Comparison of surface fidelity and fossil-matrix contrast differentiation at two different brightness-contrast settings for the tomographic analysis of AMNH FARB 9503 (‘Cryobatrachus kitchingi’). (1) Volume rendering of the scanned region at a low contrast setting; (2) the same at a high contrast setting; (3) digital transverse section from the low-contrast dataset; (4) the same section from the high-contrast dataset; (5) digital sagittal section from the low-contrast dataset; (6) the same from the high-contrast dataset. Dashed lines in 1 and 2 indicate the digital planes of section for parts 3–6. Scale bar = 1 cm.

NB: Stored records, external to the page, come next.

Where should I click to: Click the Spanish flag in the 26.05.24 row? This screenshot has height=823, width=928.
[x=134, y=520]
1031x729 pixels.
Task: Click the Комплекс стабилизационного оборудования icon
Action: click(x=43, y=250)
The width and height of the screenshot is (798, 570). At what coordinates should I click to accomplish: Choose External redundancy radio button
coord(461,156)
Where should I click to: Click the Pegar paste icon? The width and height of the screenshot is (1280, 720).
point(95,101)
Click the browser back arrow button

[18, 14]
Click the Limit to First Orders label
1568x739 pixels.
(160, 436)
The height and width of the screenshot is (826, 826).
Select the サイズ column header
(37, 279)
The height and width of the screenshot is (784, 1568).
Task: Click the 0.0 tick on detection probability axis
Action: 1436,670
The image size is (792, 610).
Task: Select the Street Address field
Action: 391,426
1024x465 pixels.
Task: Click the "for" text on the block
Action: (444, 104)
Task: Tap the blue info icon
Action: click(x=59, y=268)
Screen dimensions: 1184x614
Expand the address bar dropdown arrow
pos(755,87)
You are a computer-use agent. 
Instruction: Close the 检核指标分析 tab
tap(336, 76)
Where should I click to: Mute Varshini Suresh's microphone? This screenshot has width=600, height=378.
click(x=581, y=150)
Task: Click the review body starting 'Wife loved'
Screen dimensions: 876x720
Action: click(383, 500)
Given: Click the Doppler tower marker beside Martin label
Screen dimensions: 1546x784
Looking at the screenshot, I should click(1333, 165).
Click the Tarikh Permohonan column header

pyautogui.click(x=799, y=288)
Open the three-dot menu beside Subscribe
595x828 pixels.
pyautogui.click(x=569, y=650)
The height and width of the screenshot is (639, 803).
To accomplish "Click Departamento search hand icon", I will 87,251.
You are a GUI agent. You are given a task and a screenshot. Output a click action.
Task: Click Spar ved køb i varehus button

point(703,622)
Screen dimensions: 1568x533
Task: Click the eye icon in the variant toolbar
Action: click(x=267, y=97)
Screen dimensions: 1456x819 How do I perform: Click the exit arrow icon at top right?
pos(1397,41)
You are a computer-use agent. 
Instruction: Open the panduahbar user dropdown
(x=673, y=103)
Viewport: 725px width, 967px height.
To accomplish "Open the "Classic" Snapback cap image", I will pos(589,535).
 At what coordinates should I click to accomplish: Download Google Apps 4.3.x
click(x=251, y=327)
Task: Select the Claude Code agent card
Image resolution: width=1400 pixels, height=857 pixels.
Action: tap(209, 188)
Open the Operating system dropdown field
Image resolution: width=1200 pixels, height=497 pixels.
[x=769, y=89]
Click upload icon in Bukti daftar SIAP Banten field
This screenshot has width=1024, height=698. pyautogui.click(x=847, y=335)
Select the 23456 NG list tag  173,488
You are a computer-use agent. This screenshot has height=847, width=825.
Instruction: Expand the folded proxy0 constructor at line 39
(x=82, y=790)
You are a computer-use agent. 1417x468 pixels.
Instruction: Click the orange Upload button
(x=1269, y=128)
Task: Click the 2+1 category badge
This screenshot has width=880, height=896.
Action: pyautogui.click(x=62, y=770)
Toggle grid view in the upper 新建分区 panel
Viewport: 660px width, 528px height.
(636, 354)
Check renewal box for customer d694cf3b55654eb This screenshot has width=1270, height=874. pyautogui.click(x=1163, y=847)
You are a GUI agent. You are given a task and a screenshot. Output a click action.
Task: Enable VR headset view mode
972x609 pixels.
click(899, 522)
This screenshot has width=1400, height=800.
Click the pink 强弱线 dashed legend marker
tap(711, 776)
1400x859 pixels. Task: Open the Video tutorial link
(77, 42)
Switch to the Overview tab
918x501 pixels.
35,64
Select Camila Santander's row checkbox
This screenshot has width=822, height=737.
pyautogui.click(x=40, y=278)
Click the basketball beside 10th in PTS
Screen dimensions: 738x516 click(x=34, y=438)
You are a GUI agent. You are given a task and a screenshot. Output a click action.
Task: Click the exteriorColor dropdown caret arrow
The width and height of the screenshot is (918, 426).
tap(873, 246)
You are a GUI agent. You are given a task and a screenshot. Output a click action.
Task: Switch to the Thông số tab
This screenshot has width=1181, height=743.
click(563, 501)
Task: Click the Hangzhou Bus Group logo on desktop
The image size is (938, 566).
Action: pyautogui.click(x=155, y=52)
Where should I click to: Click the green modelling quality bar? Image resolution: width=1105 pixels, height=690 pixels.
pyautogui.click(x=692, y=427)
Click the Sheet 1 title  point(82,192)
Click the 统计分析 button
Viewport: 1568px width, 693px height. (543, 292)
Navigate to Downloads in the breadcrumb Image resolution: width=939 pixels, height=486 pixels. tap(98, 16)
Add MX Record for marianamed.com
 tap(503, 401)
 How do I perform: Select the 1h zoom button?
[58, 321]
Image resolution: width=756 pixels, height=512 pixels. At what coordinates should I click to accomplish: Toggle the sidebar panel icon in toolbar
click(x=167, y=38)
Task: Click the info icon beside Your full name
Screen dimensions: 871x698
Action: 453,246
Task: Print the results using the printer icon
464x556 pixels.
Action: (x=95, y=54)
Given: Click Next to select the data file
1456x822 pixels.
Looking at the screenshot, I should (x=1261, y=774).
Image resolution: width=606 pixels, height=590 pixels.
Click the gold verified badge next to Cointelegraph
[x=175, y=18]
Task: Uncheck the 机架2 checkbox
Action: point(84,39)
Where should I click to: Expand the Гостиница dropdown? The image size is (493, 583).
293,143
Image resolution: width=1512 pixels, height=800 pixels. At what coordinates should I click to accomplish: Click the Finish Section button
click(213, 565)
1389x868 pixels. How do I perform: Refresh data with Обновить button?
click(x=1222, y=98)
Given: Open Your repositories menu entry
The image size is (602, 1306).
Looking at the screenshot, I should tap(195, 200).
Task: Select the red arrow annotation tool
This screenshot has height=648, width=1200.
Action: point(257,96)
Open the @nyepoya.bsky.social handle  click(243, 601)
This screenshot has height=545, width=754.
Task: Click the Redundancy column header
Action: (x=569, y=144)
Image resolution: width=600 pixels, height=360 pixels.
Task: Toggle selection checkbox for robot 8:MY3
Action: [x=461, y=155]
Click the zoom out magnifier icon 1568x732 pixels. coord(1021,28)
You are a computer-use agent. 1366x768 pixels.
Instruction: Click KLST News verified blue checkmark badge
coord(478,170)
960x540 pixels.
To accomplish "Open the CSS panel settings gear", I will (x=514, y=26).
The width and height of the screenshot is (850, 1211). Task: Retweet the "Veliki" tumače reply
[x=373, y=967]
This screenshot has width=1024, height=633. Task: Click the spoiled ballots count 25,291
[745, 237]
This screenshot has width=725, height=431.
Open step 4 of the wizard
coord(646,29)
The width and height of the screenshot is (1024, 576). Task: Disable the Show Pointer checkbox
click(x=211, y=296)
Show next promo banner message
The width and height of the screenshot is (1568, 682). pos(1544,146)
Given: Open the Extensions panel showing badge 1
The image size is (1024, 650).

Phylogenetic analysis.—We originally did not perform a phylogenetic analysis to test the position of these specimens for several reasons. The first is that AMNH FARB 9503 is not assuredly mature, which would possibly compromise any analysis seeking to demonstrate affinities with a particular clade because it may lack apomorphies only found in adults of a given clade. If this specimen is a juvenile of a typically large-bodied stereospondyl clade, it might experience stemward slippage away from these clades and towards the base of Stereospondyli where predominantly small- to medium-sized clades are recovered (e.g., Lydekkerinidae, Rhinesuchidae, Rhytidosteidae). The second is that both specimens are incomplete and crucially lack information on most of the sutures, which make up the majority of cranial phylogenetic characters. The third is that small-bodied temnospondyls (e.g., Lapillopsis nana Warren and Hutchinson, 1990 [Warren and Hutchinson, 1990a]; Rileymillerus cosgriffi Bolt and Chatterjee, 2000), whether represented by putative adults or only by immature specimens, have proven to be frequent wildcard taxa, with unstable positions within and between analyses (e.g., McHugh, 2012; Schoch, 2013; Pardo et al., 2017; Eltink et al., 2019). Many small-bodied taxa are often unsampled in temnospondyl- or stereospondyl-wide phylogenetic analyses (e.g., Balanerpeton woodi Milner and Sequeira, 1993; the rhytidosteid Nanolania anatopretia Yates, 2000; the dvinosaurs Eugyrinus wildi [Woodward, 1891] and Thabanchuia oomie Warren, 1998 [Warren, 1998a]; the brachyopid Notobrachyops picketti Cosgriff, 1973; the possible trematosaur Almasaurus habbazi Dutuit, 1976), and certain peculiar topologies (e.g., the clustering of L. nana with dissorophoids) may be merely an artifact of convergent small size (Schoch, 2013; Pardo et al., 2017).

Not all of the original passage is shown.